Unquestionably, Marshall’s claims that many soldiers were not firing their rifles brought the attention of the public and the Army to this issue. Those claims contributed to analysis and improvements in infantry training designed to increase rates of fire. As Roger J. Spiller of the Army’s Combat Studies Institute has written, the variables in when and why troops fire or do not fire their weapons in certain combat situations involve the kind of terrain, the nature of particular circumstances, the types of weapons, and the trajectory of a soldier’s time in combat. But without further corroboration, the source of Marshall’s contentions about shockingly low fire ratios at least in some US Army divisions in World War II appears to have been based at best on chance rather than scientific sampling, and at worst on sheer speculation.

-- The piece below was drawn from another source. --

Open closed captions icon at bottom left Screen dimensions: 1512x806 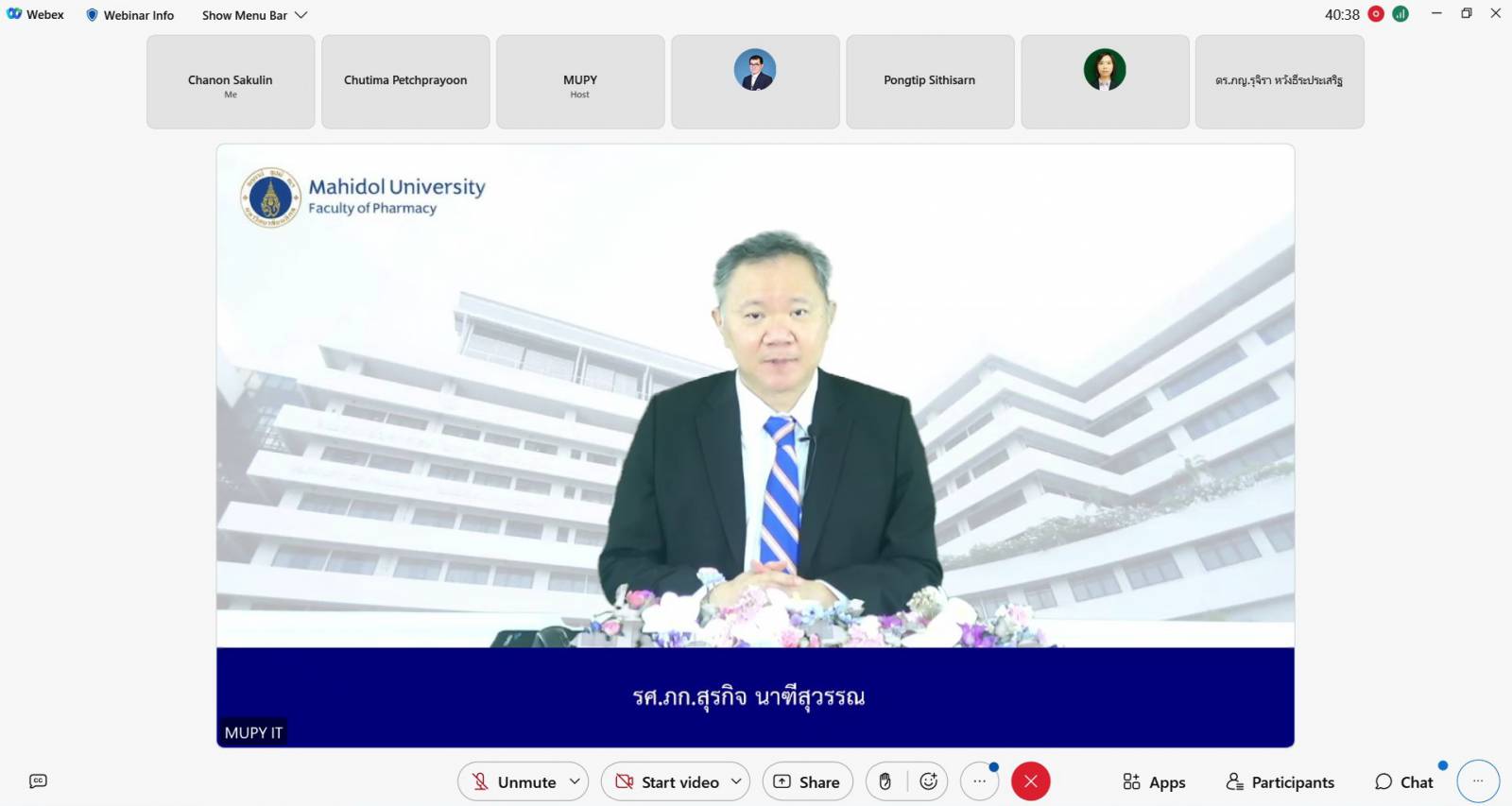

It seems most probable that Marshall, writing as a journalist rather than as a historian, exaggerated the problem and arbitrarily decided on the one-quarter figure because he believed that he needed a dramatic statistic to give added weight to his argument. The controversial figure was probably a guess. If First Lieutenant Frank Brennan’s experience accompanying Marshall on after-action, group interviews in Korea in 1953 is typical, however, even if more of Marshall’s field notebooks are found, they probably will not contain the kind of data necessary to substantiate the controversial assertions of Men Against Fire.